**EXERCISE DESCRIPTION:** Only the lines from the one containing "This screenshot has width=512, height=377." through the end of the entries should be returned, exactly as they are, with the pictures omitted.

**Data records:**
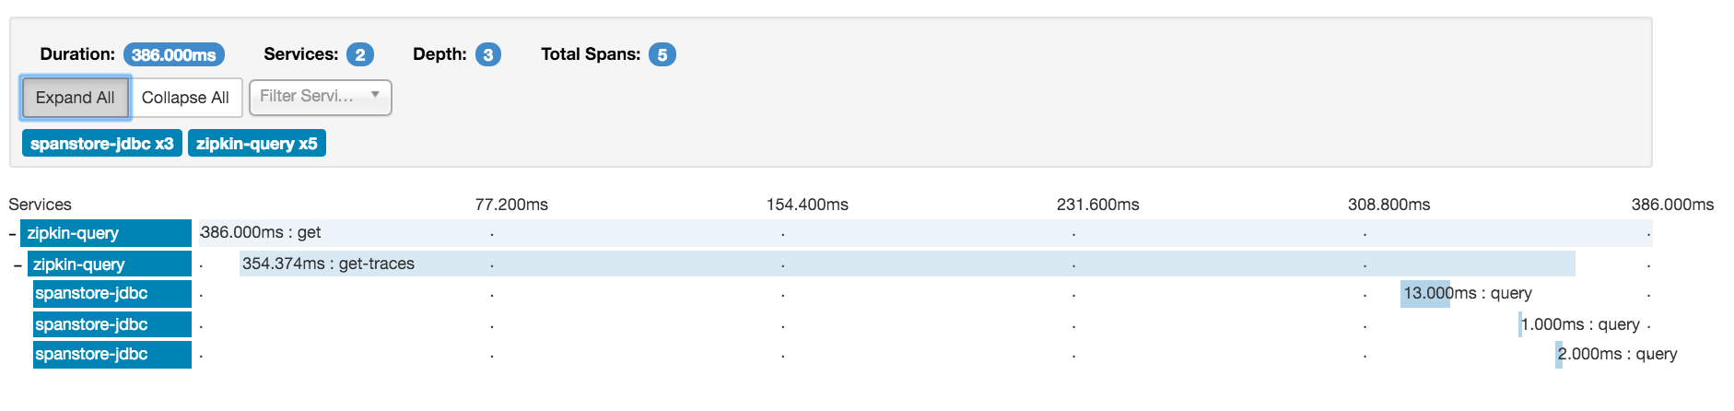
Task: Select the spanstore-jdbc x3 service badge
Action: (101, 144)
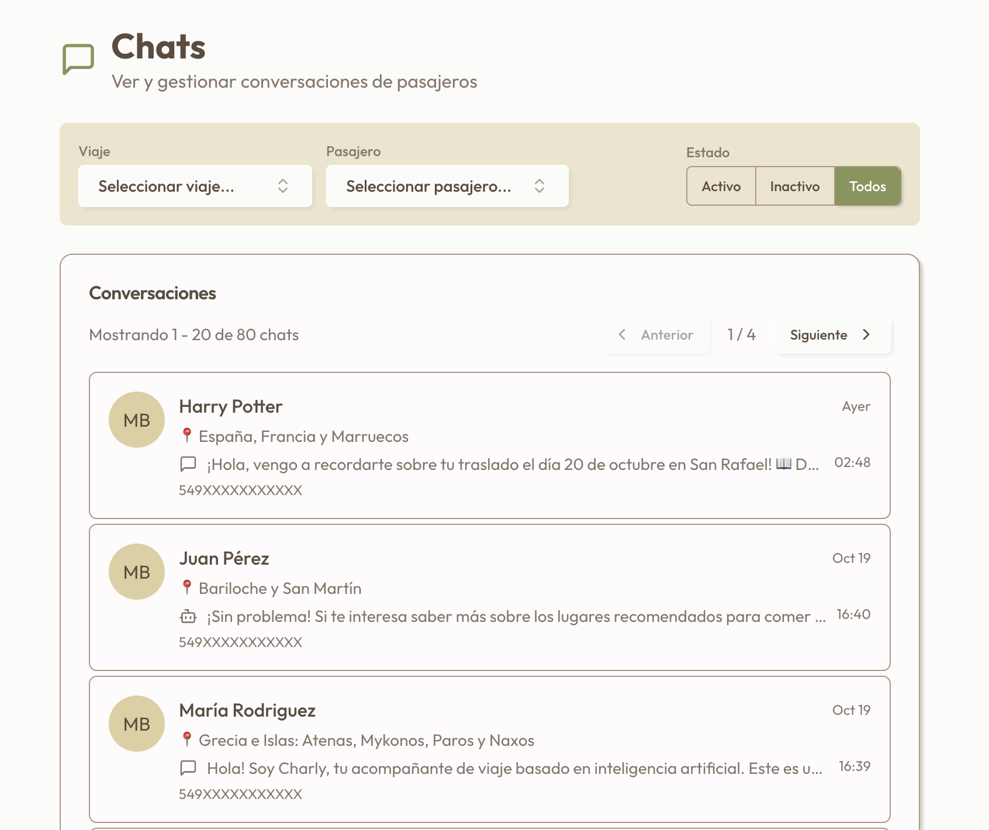Click the robot icon in Juan Pérez's conversation
The height and width of the screenshot is (830, 989).
187,615
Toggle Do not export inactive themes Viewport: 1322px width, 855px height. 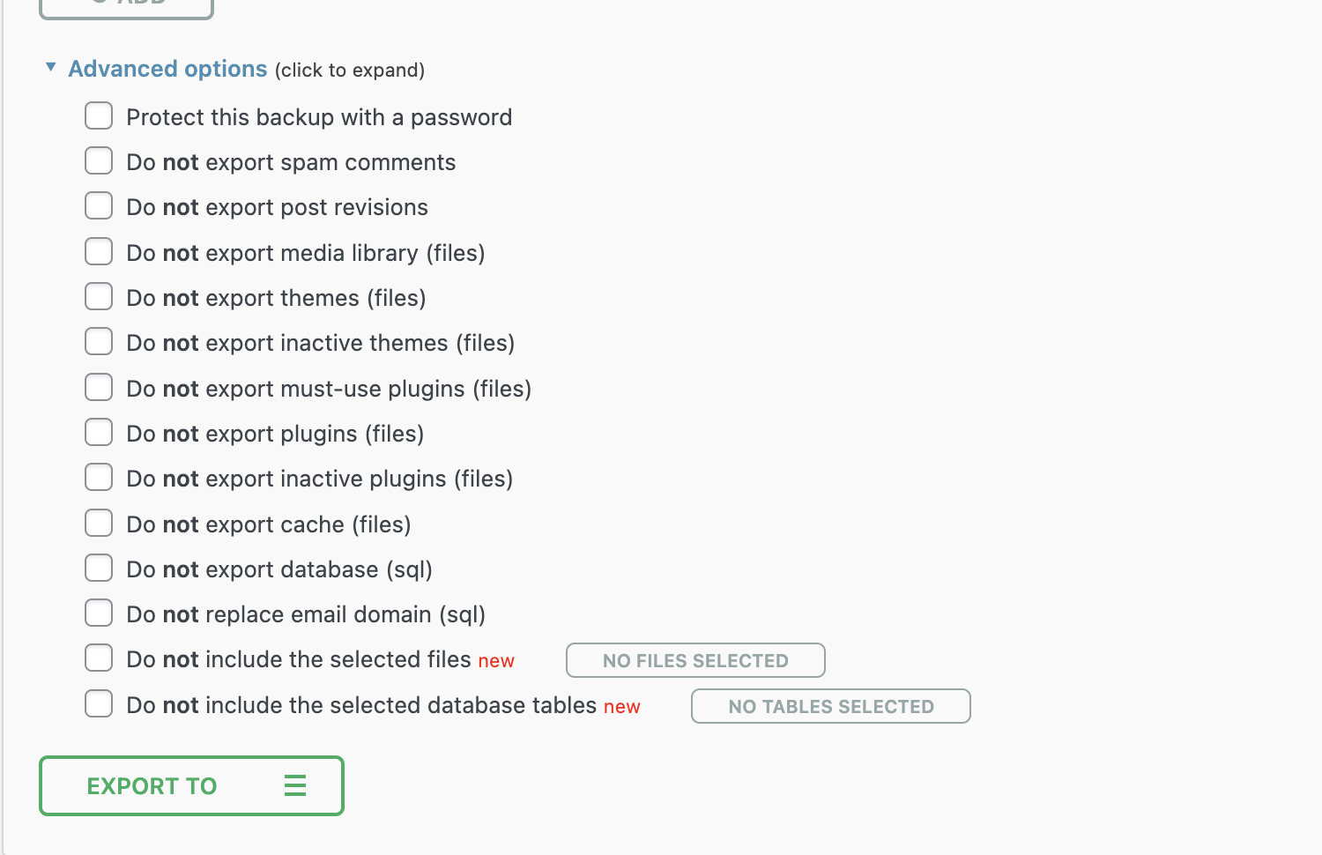coord(99,342)
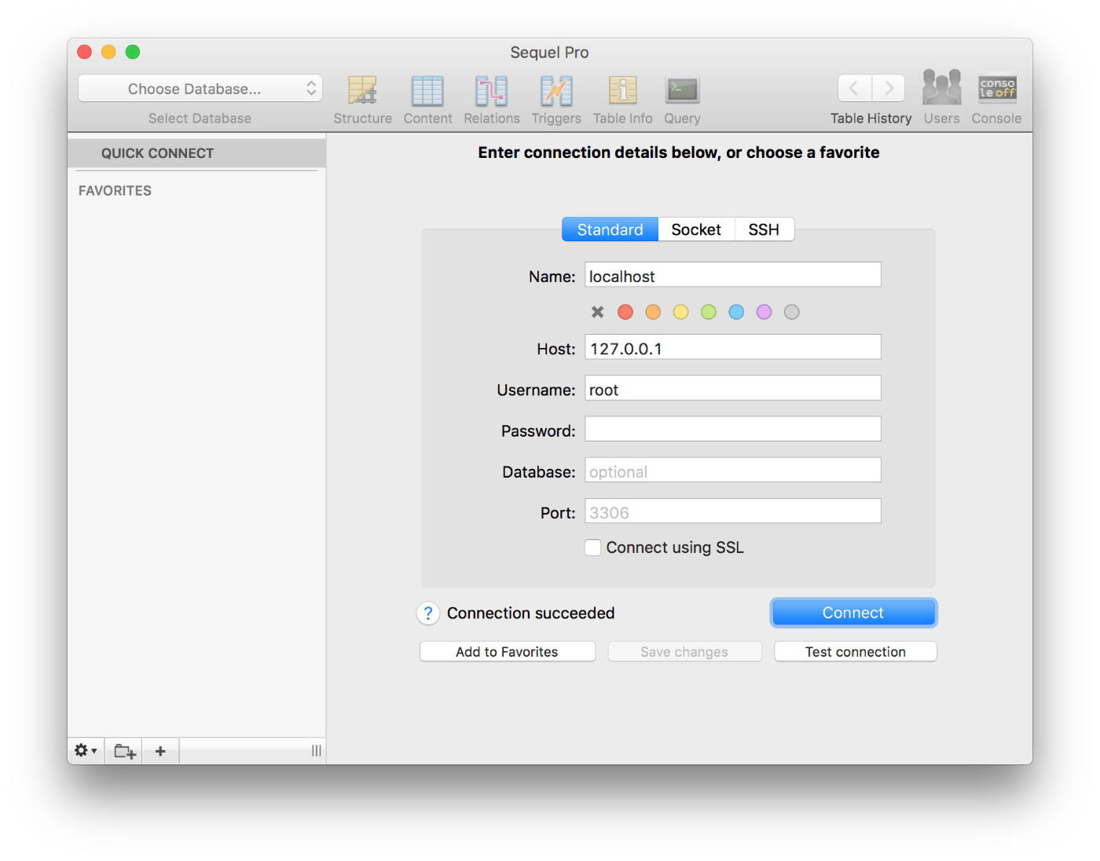Show the Console icon
Screen dimensions: 1100x861
(x=996, y=88)
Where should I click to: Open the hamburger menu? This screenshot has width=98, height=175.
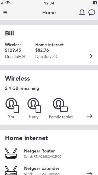(5, 13)
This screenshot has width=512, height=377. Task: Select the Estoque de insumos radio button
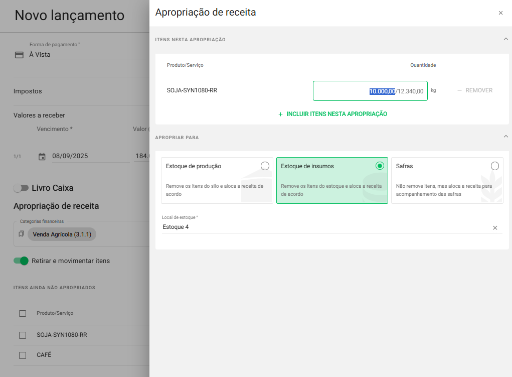(380, 166)
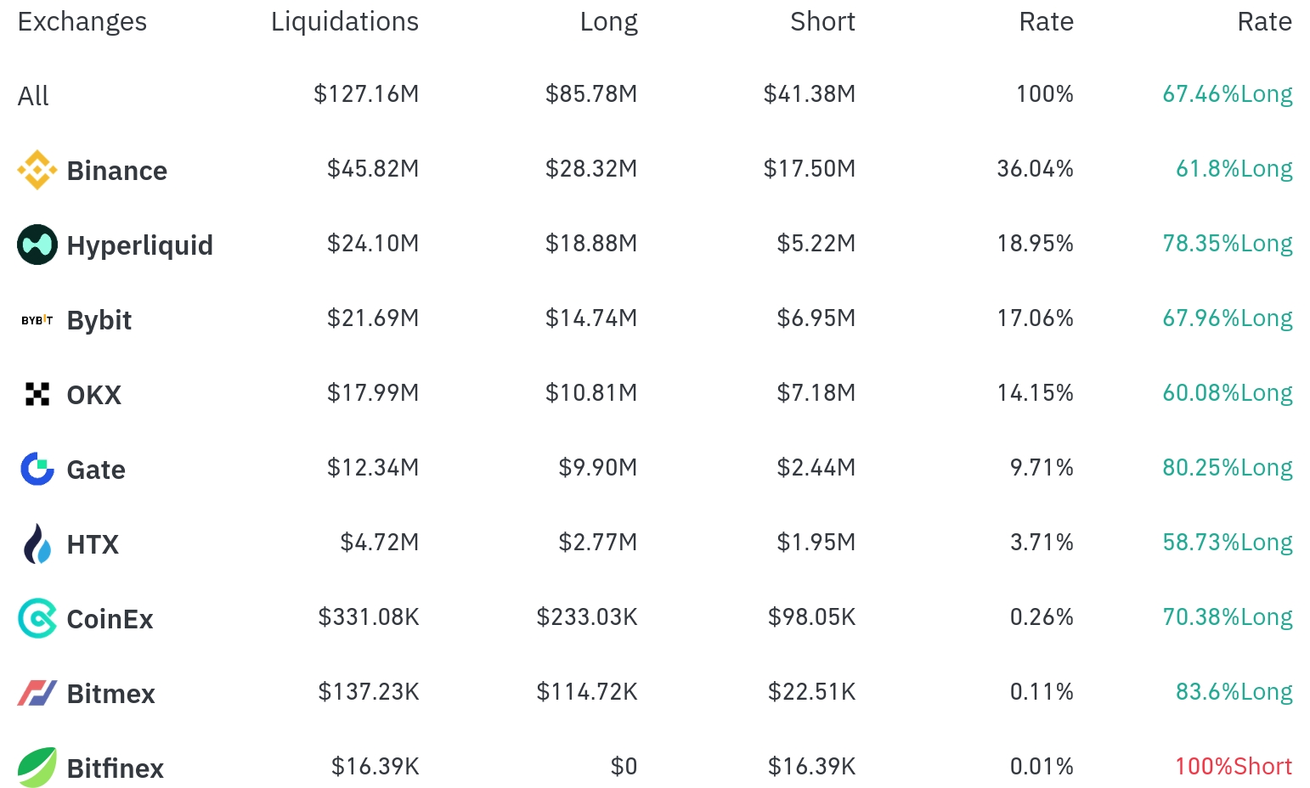Sort by the Liquidations column header
Screen dimensions: 1310x788
345,22
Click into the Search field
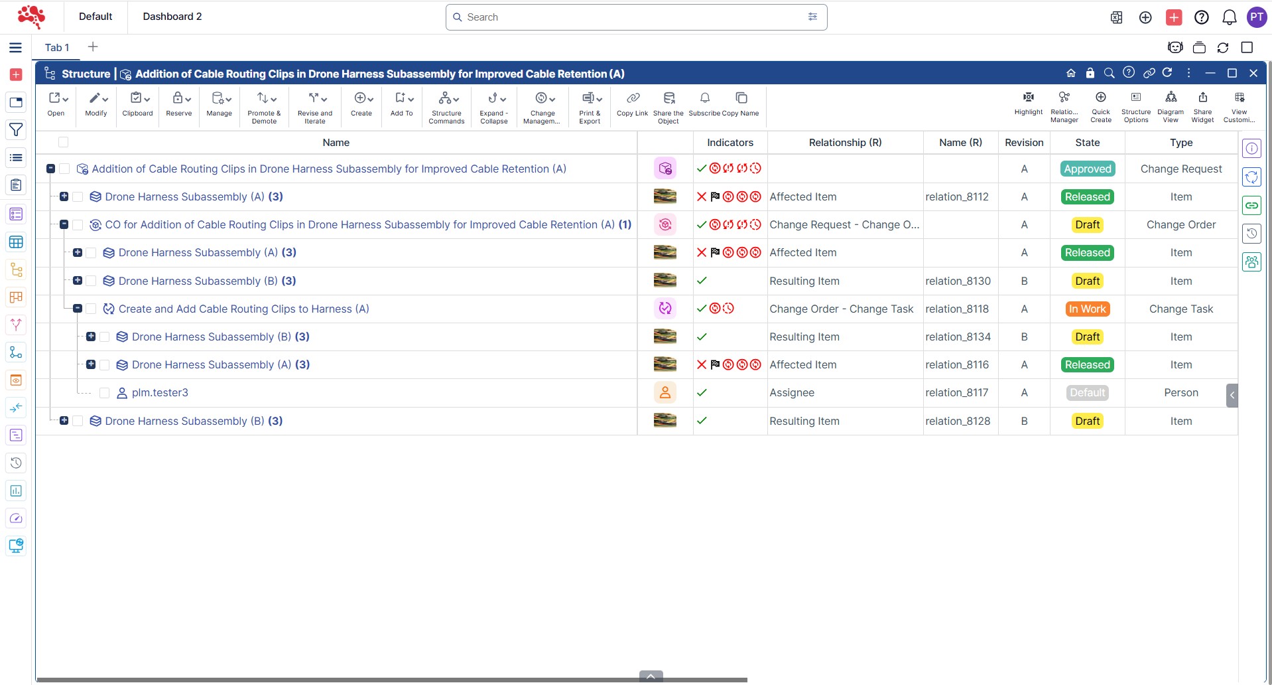This screenshot has height=685, width=1272. (630, 17)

**COMPLETED TASK:**
This screenshot has width=512, height=377. Task: Select the Estoque de insumos radio button
(380, 166)
Sort by the Liquidations column header
Screen dimensions: 1310x788
345,22
Click into the Search field
This screenshot has height=685, width=1272. (630, 17)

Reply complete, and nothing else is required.